* Objetivo indicado 1:
Segundo o excerto da sentença, que valor indicaram os exequentes no campo reservado à «Liquidação da obrigação»?
* Objetivo indicado 2:
Transcreva do excerto da sentença o trecho que vai de "4. No requerimento" até "por integralmente reproduzido.".

* Excerto do texto:
• • • • • • •

4. No requerimento executivo, os exequentes indicaram no campo reservado à «Liquidação da obrigação» o valor de 8.000€.

5. Teor da sentença junta aos autos com o requerimento executivo, aqui dado por integralmente reproduzido.

6. Na sentença reportada no ponto 5, é o seguinte o teor do dispositivo:

«Face ao exposto, por considerar a ação parcialmente procedente, por parcialmente provada e a exceção perentória de prescrição como não provada, o Tribunal decide:

a) Julgar a exceção perentória de prescrição, invocada pelos RR. CC e mulher, DD não procedente, por não provada;
b) Condenar os RR. CC e mulher, DD a reconhecerem os AA. AA e mulher BB como donos do prédio descrito na Conservatória do Registo Predial de Oliveira de Azeméis sob o nº ...08/271197;
c) Condenar os RR. CC e mulher, DD a reconhecerem que, com as escavações que efetuaram retiraram o apoio que existia, necessário para evitar desmoronamentos e quedas de terra do terreno dos AA. AA e mulher BB;
d) Condenar os RR. CC e mulher, DD a reconhecerem que, por duas vezes, tal desmoronamento se verificou, um na parte sul, perto da entrada e outro na confrontação poente-norte do prédio dos AA. com o dos RR.;
e) Condenados RR. CC e mulher, DD a escorarem, ao longo da confrontação (que ocorre a nascente) do seu prédio (prédio descrito na Conservatória do Registo Predial de Oliveira de Azeméis sob o nº ...35/19910109) com o prédio dos AA. (melhor identificado em –a)- deste dispositivo) as terras da barreira que forma o desnível vertical da confrontação, de modo a suportá-las, escoramento com a estrutura suficiente para garantir a inexistência de novas derrocadas, escoramento esse a construir a suas expensas, sendo absolvidos do pedido de construção específica de um muro;

d) São os AA. e os RR. condenados em custas, na proporção do respetivo decaimento, que se fixa em 10% para os AA. e 90% para os RR».

• • • • • • •

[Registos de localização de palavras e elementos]
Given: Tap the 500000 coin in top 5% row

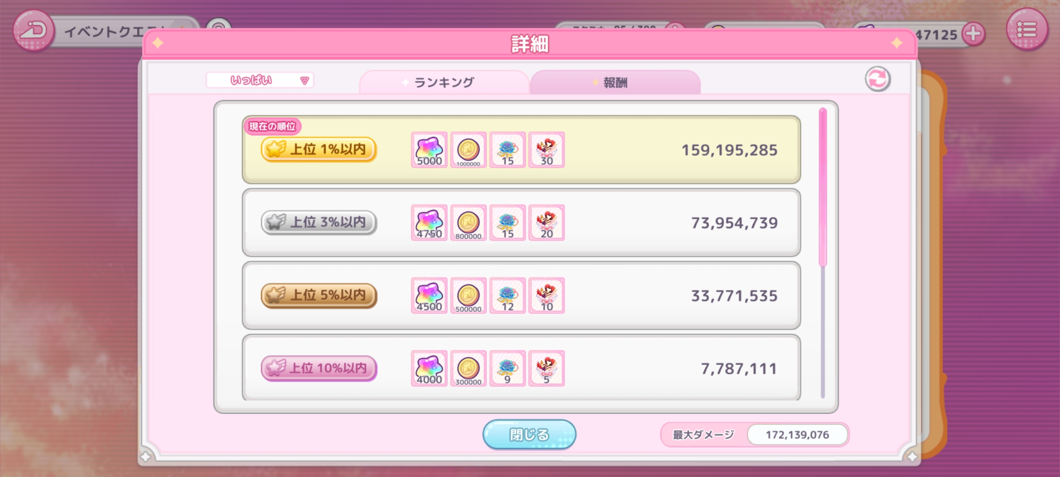Looking at the screenshot, I should tap(469, 295).
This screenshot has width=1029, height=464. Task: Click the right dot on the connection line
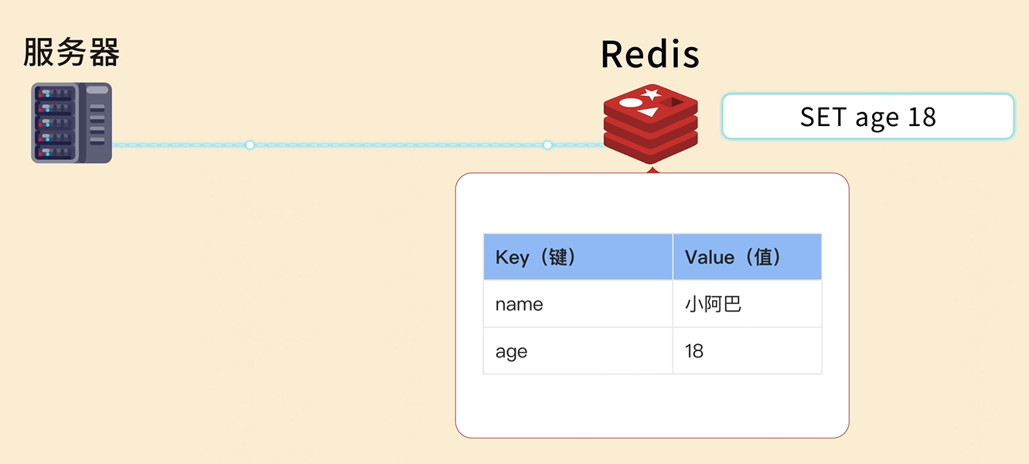[x=547, y=145]
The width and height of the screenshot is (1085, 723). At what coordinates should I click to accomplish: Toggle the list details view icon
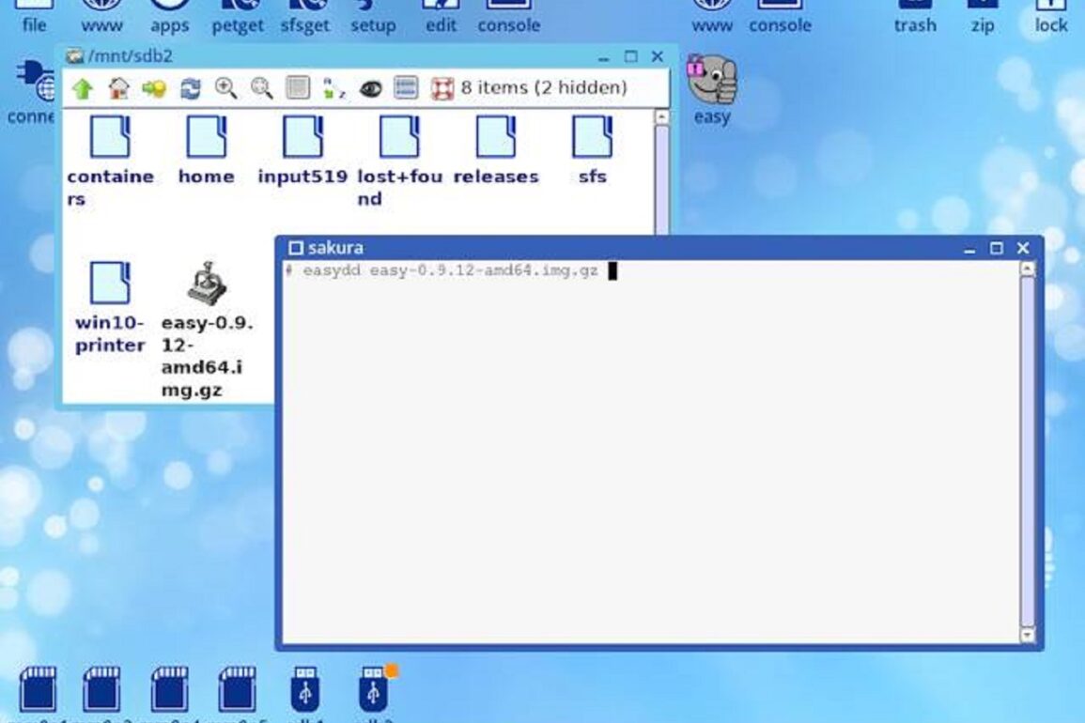click(x=406, y=88)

• • • • • • •

* Resultado final 1:
8.000€.

* Resultado final 2:
4. No requerimento executivo, os exequentes indicaram no campo reservado à «Liquidação da obrigação» o valor de 8.000€.

5. Teor da sentença junta aos autos com o requerimento executivo, aqui dado por integralmente reproduzido.